Though pre-weekend projections were expecting a larger opening — Disney estimated $140 million while analysts thought it could challenge the animation opening record of $182 million held by “Incredibles 2” — it still stands as the third highest opening weekend of 2019 so far behind only “Captain Marvel” and “Avengers: Endgame.” Overseas, Woody and pals added $120 million from 37 markets, including an animation record $15 million opening in the United Kingdom. That comes together for a global opening of $238 million.
Combined with “Aladdin,” Disney now holds the four highest openings of the year, with Universal’s “Us” still standing as the highest non-Disney opening with $71 million. “Toy Story 4” also stands as the fourth highest opening ever for an animated film, sitting just behind the $121 million start for 2007’s “Shrek the Third” and ahead of the $110 million opening earned by “Toy Story 3” in 2010.
While the longevity of “Toy Story 4” will be challenged in July by “Spider-Man: Far From Home,” critical and audience reception has been characteristically strong for Pixar’s latest offering. The film matched the Rotten Tomatoes and CinemaScore results of “Toy Story 3” with 98% and an A respectively.

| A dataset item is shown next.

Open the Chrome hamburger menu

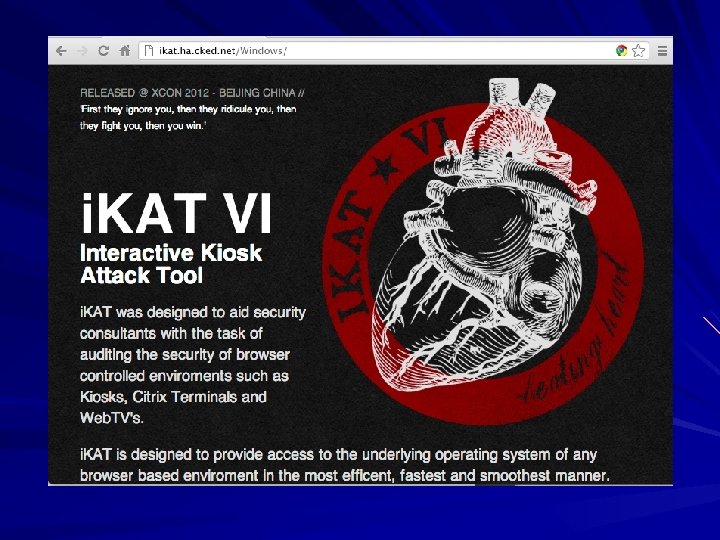(x=662, y=51)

In a very distant second is Orion/United Artists’ reboot of “Child’s Play,” which is opening slightly below pre-weekend projections with a $14 million opening from 3,007 screens. Once again, low-budget horror is turning a decent profit for studios against major blockbusters, as this film sports a $10 million budget. However, the drop off next weekend will likely be steep as “Child’s Play” earned a C+ from CinemaScore, though critics were actually fairly positive with a 60% score on Rotten Tomatoes.
Taking third on the charts is “Aladdin,” which passed $800 million worldwide this weekend by adding $12.2 million domestic and $45 million worldwide, bringing its totals after five weekends to $287.5 million domestic and $810 million global.
In fourth is Sony’s “Men in Black: International,” which fell a steep 65% from its franchise-low $30 million opening for a $10 million second weekend and a 10-day total of $52 million. Neck-and-neck with “MIB” is Universal/Illumination’s “The Secret Life of Pets 2,” also with $10 million in its third weekend. The $80 million sequel now has a domestic total of $117 million and a global total of $194 million.
Outside the top five is Lionsgate’s “Anna,” which opened to only $3.5 million from 2,117 screens and against a reported $30 million budget. While audiences were rather positive about the assassin action film with a B+ on CinemaScore, critics panned it with a 25% Rotten Tomatoes score. The movie hit theaters with bad publicity surrounding it, as its director, Luc Besson, was accused last year of sexual abuse by multiple women. Next weekend, “Anna” hits theaters in Besson’s home country of France, which has historically been where the director’s films have performed well.